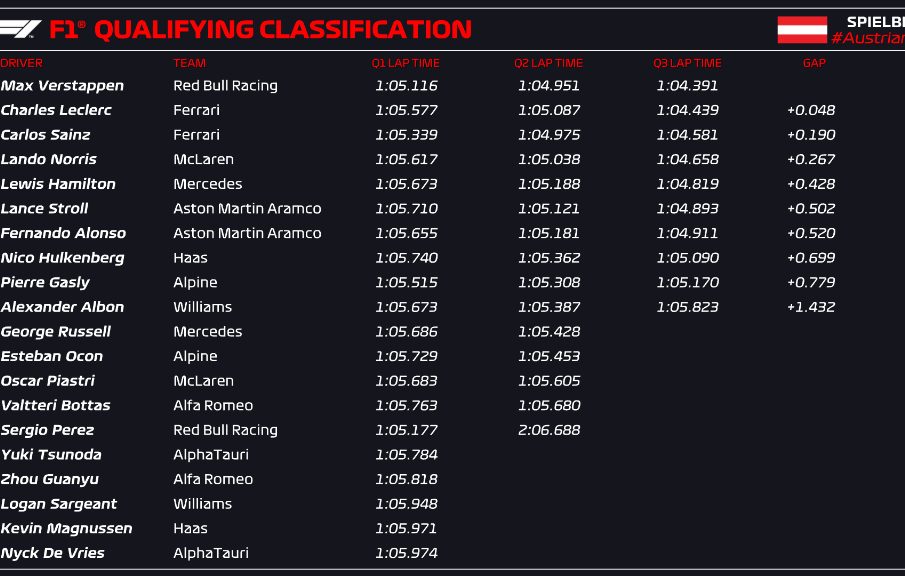Click Kevin Magnussen Q1 time 1:05.971
The height and width of the screenshot is (576, 905).
click(406, 528)
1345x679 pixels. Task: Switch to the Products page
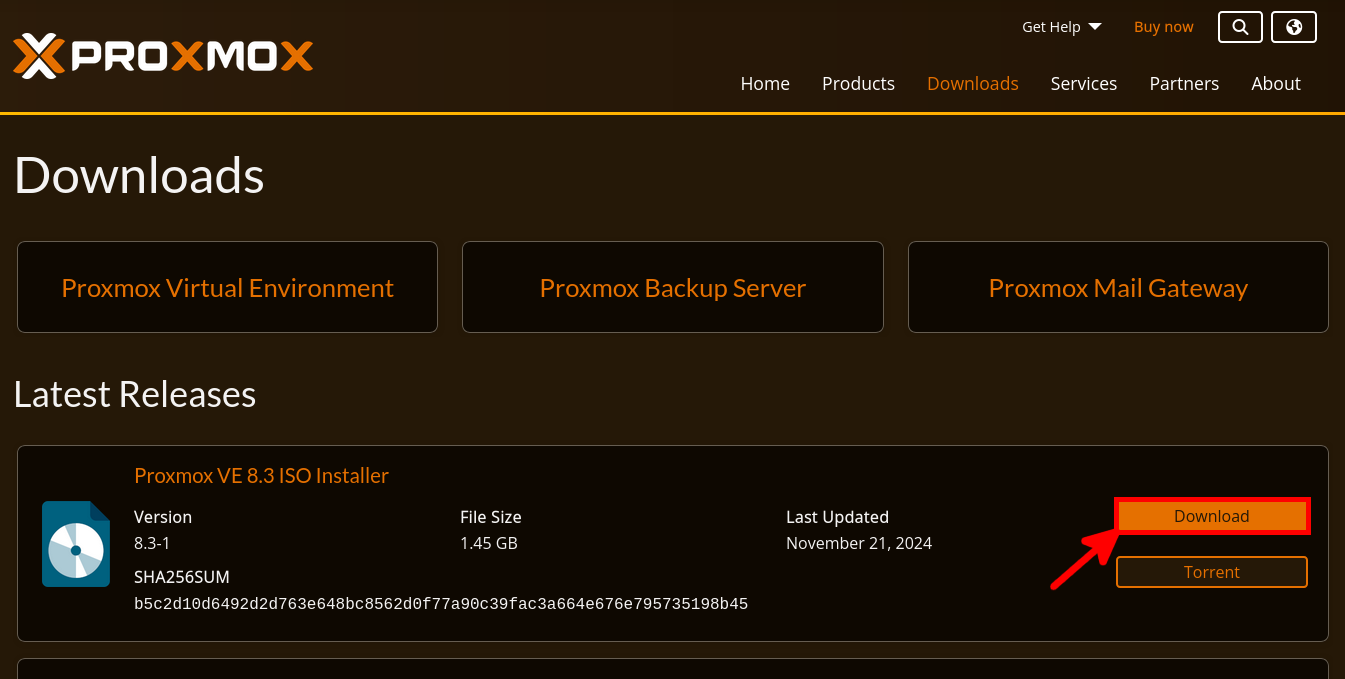coord(858,84)
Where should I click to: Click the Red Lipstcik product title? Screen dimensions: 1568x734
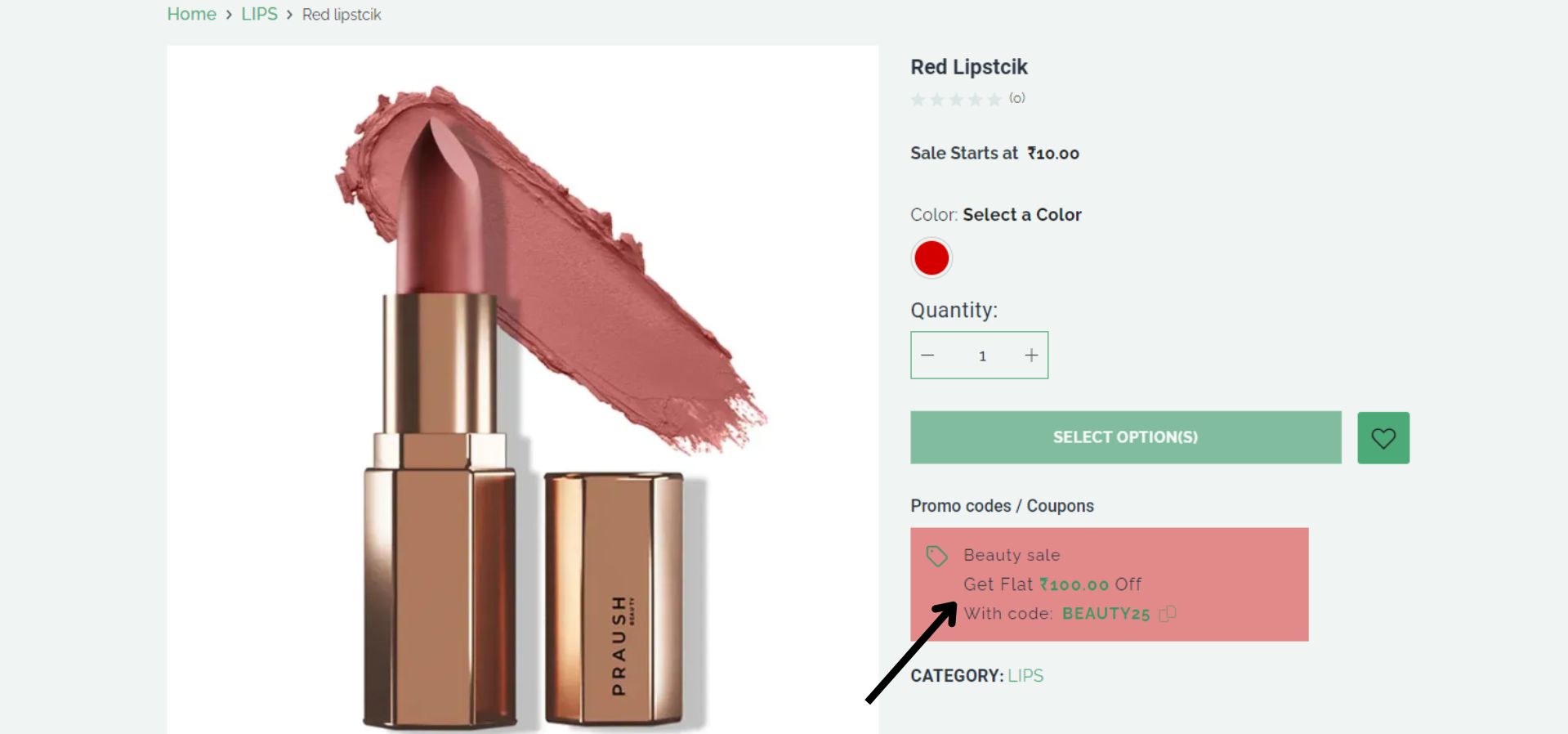[x=969, y=67]
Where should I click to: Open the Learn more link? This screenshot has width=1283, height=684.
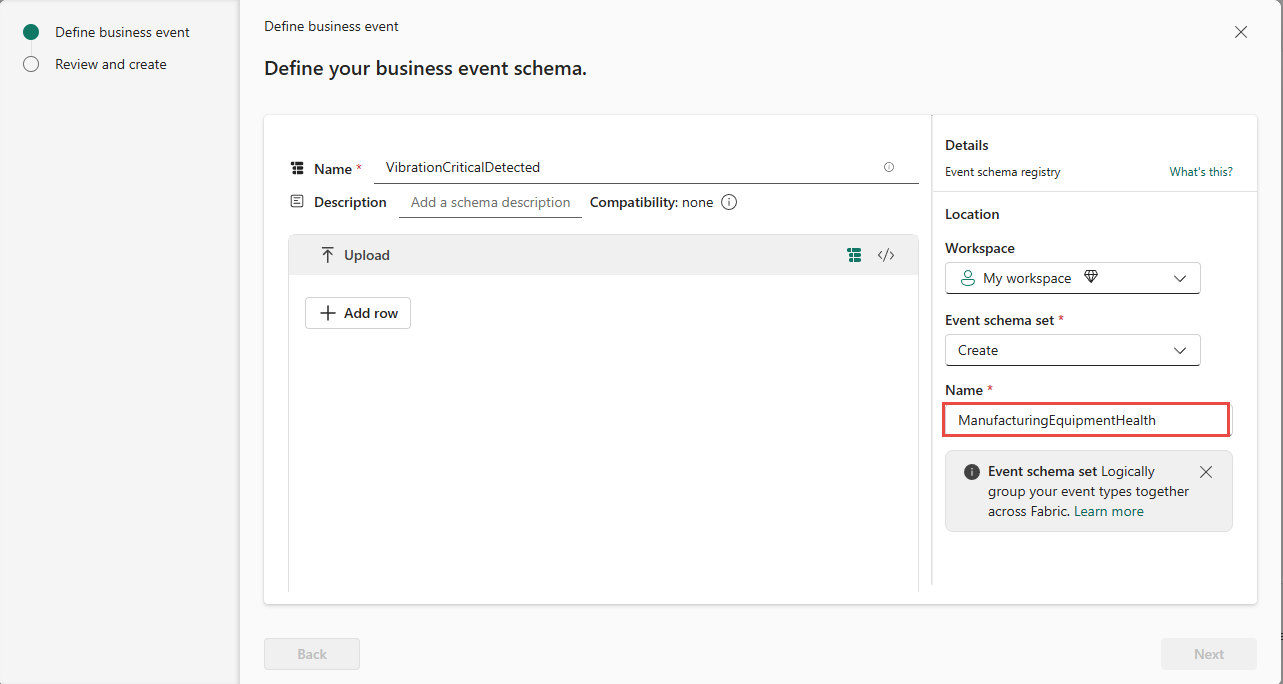pyautogui.click(x=1109, y=511)
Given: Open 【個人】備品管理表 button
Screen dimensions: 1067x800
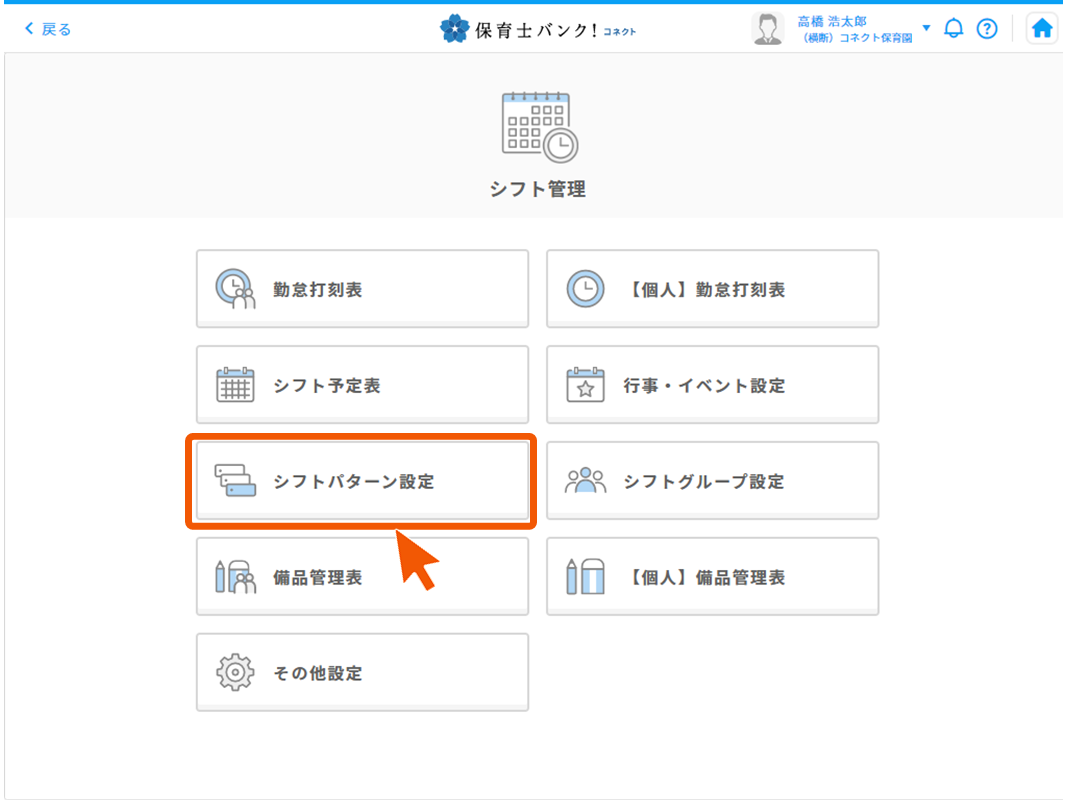Looking at the screenshot, I should [x=712, y=578].
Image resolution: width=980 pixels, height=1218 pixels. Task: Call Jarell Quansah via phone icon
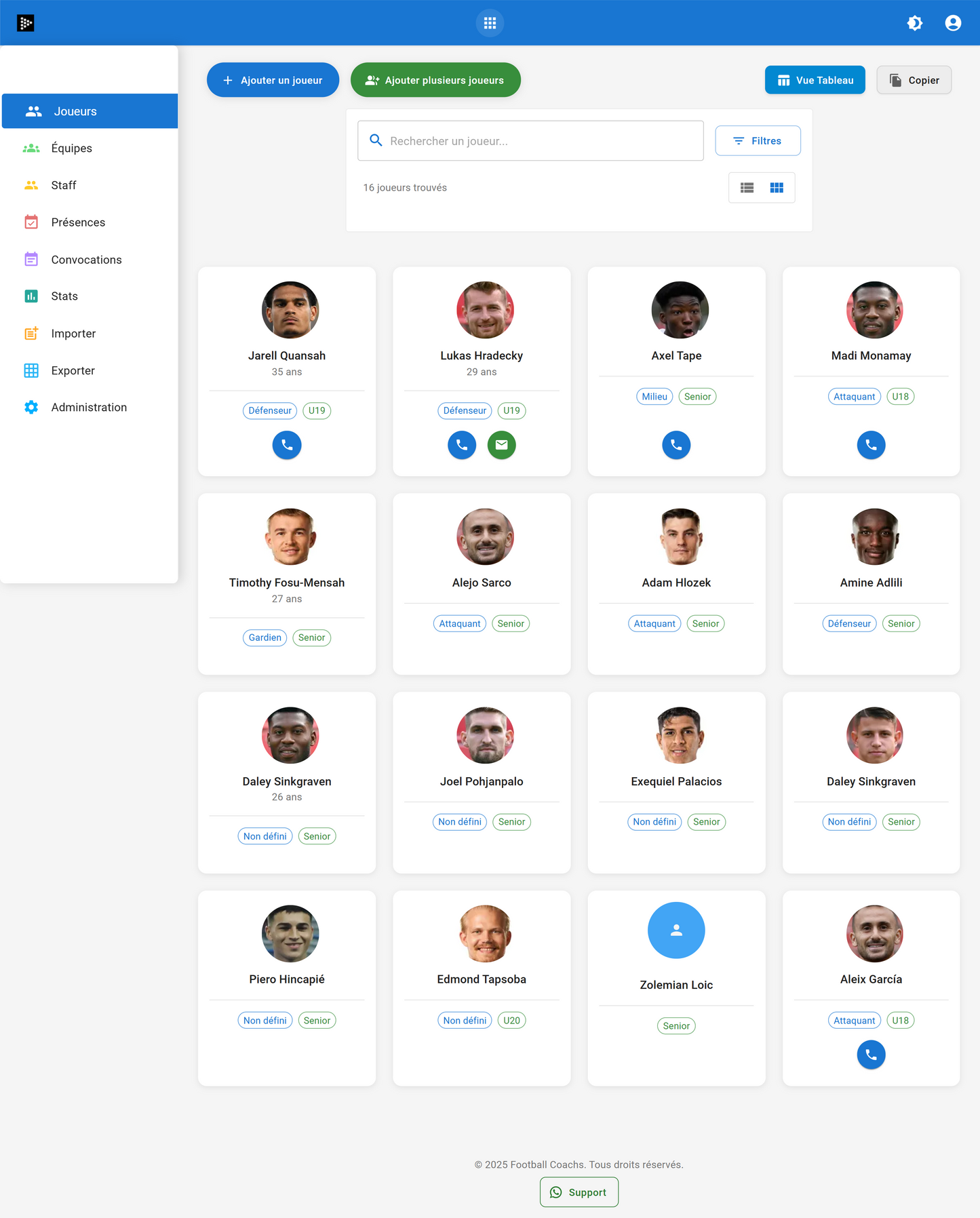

══════════════════════════════

- [EXERCISE DIRECTIONS]:
For the entries above, print exactly the lines between the one with "1345x679 pixels. Task: Switch" and the one with "Given: Open 【個人】備品管理表 button", inclusive, with no pictures.

- [RESPONSE]:
1345x679 pixels. Task: Switch to the Products page
coord(858,84)
Where should I click to: Click the Red Lipstcik product title? Screen dimensions: 1568x734
[x=969, y=67]
Where should I click to: Open the Learn more link? This screenshot has width=1283, height=684.
pyautogui.click(x=1109, y=511)
Given: Open 【個人】備品管理表 button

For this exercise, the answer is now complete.